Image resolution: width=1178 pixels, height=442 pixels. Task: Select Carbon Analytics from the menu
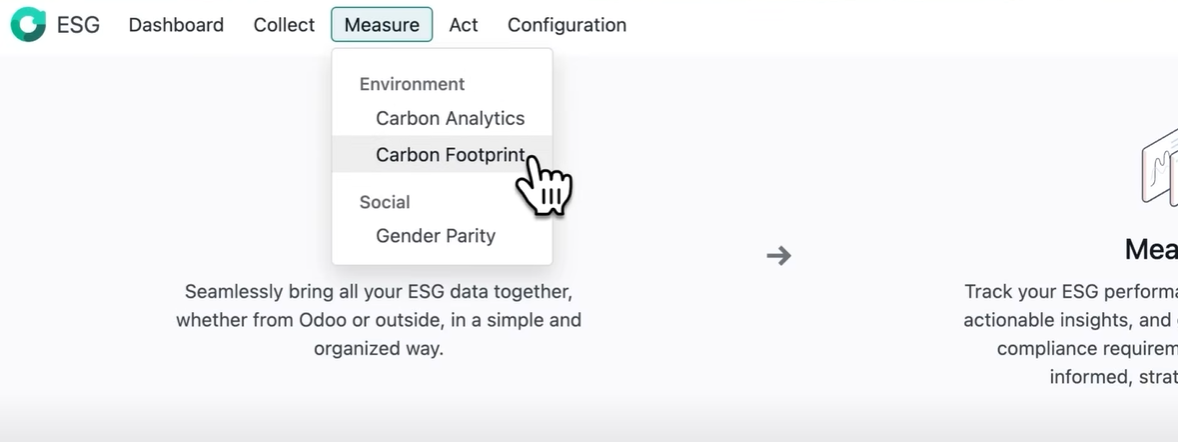point(450,118)
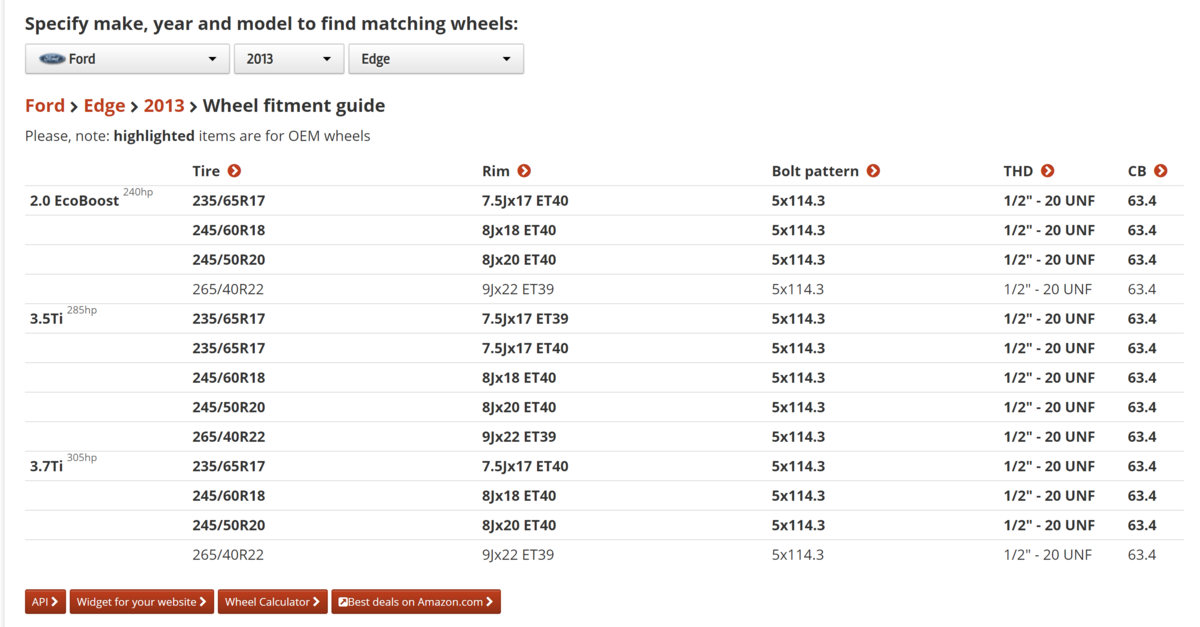Click the 3.7Ti trim label
This screenshot has width=1200, height=627.
[47, 466]
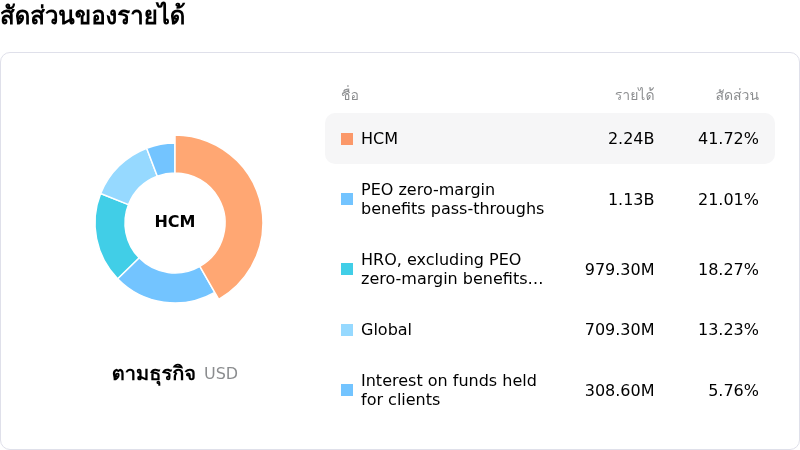The image size is (800, 450).
Task: Click the teal HRO legend color square
Action: click(x=347, y=269)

**********

_WORK REQUIRED_
Print all records verbatim, excluding pictures.

_ANSWER BELOW_
Image resolution: width=1178 pixels, height=442 pixels. Task: Select Carbon Analytics from the menu
point(450,118)
Click the 3.7Ti trim label
This screenshot has width=1200, height=627.
[47, 466]
The image size is (800, 450).
Task: Click the teal HRO legend color square
Action: click(x=347, y=269)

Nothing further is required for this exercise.